De Fries is the First Native Hawaiian Appointed as CEO of Hawai‘i Tourism Authority
The Hawaiʻi Tourism Authority today announced the selection of John De Fries as its new President and CEO. He replaces Chris Tatum who retired from the post on Aug. 31, 2020. Keith Regan, (formerly of Maui) HTA’s chief administrative officer, has been serving as interim president and CEO.
HTA received more than 300 applications for the position. A committee of six HTA board members and three community members reviewed the qualifications of the applicants before narrowing the list down to a group of nine finalists. The full HTA board interviewed the final two candidates on Aug. 27 when the meeting went into executive session.
De Fries is the first Native Hawaiian appointed as HTA’s president and CEO.
“Hawaiʻi’s pathway to economic recovery and enhanced community well-being will require unprecedented levels of focus, collaboration, cooperation, coordination, and unified executive leadership throughout all sectors. I am grateful to have been chosen to lead the Hawaiʻi Tourism Authority,” De Fries said.
Born and raised in Waikīkī, now living in Kona on Hawaiʻi Island, De Fries was raised by family elders. He has more than 40 years of professional experience in the tourism and resort development industries. His recent visitor industry experience includes serving as executive director of the Native Hawaiian Hospitality Association. He is also president and principal advisor for Native Sun Business Group, a business consulting and project management firm focused on Hawaiʻi’s hospitality and real estate development industries.
De Fries previously led the Department of Research and Development for the County of Hawaiʻi, a division responsible for stimulating economic growth in sectors including tourism, agriculture and renewable energy. Prior to that, he served as president and CEO of Hokulia, a luxury residential community on Hawaiʻi Island.
De Fries serves as an advisor and board member to many organizations in the community, including the Julie Ann Wrigley Global Institute of Sustainability at Arizona State University, the Astronaut Ellison Onizuka Memorial Committee, Bishop Museum, Hawaiʻi Green Growth, Friends of the Future, the Keahole Center for Sustainability, and Kualoa Ranch.
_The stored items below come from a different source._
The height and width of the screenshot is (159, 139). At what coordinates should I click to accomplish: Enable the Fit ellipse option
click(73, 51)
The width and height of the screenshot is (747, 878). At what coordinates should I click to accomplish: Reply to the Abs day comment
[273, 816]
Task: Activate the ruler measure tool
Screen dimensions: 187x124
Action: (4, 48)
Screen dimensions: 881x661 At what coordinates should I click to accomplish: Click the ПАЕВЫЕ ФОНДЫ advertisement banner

“Beset now by a global pandemic and economic collapse, Hawaiʻi faces a myriad of daunting challenges
– among them, the reopening of our tourism industry, at a time when immense and growing anxiety can be felt in our local communities. The radiance of hope, however, is found in the resilience and creativity of Hawaiʻi’s leaders in both the public and private sectors – the aunties, uncles, parents, kupuna, youth, coaches, teachers, ministers, health care workers and essential workers who are diligently searching for solutions, for their communities,” De Fries said.
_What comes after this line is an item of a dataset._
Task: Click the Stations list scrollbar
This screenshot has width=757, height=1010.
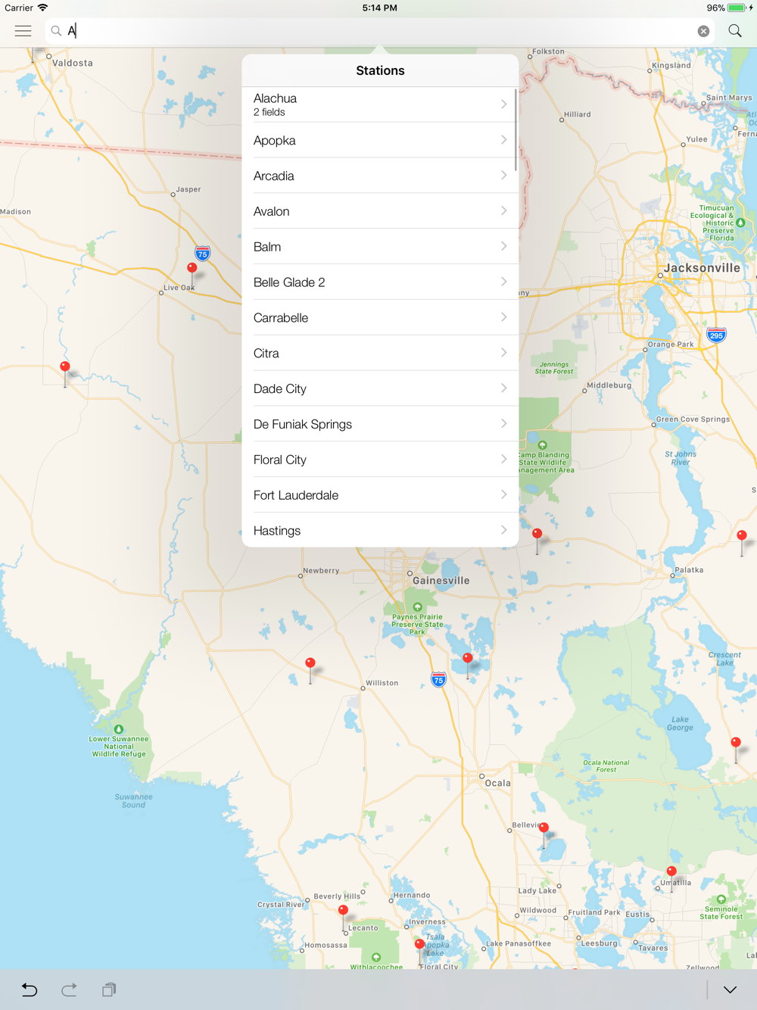Action: (x=516, y=129)
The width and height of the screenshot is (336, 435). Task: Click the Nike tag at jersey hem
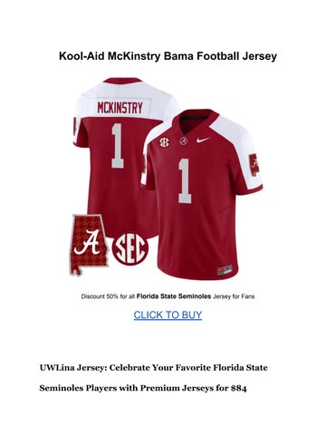click(225, 270)
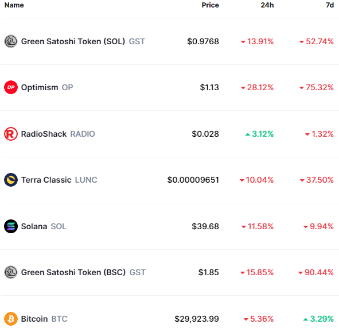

In recent years, De Fries has been a part of rare gatherings in Hawaiʻi that highlight opportunities for leadership in sustainable living, human rights, and embracing native intelligence. He has engaged with His Holiness the Dalai Lama; members of the Rapid Evaluation Team from Google X; Gro Harlem Brundtland, the first female prime minister of Norway; Hina Jilani, a renowned lawyer, pro-democracy campaigner, and a leading activist in Pakistan’s women’s movement; Archbishop Emeritus Desmond Tutu of Cape Town, South Africa; and New Zealand’s Sir Sidney Moko Mead, Ph.D., who created the country’s first department of Maori Studies at Victoria University of Wellington.
“All of us at HTA are looking forward to having John take the helm of Hawaiʻi’s visitor industry. I was pleased to see that he has already become involved with working on ways that we can safely reopen tourism while keeping COVID-19 under control,” said HTA board chair Rick Fried.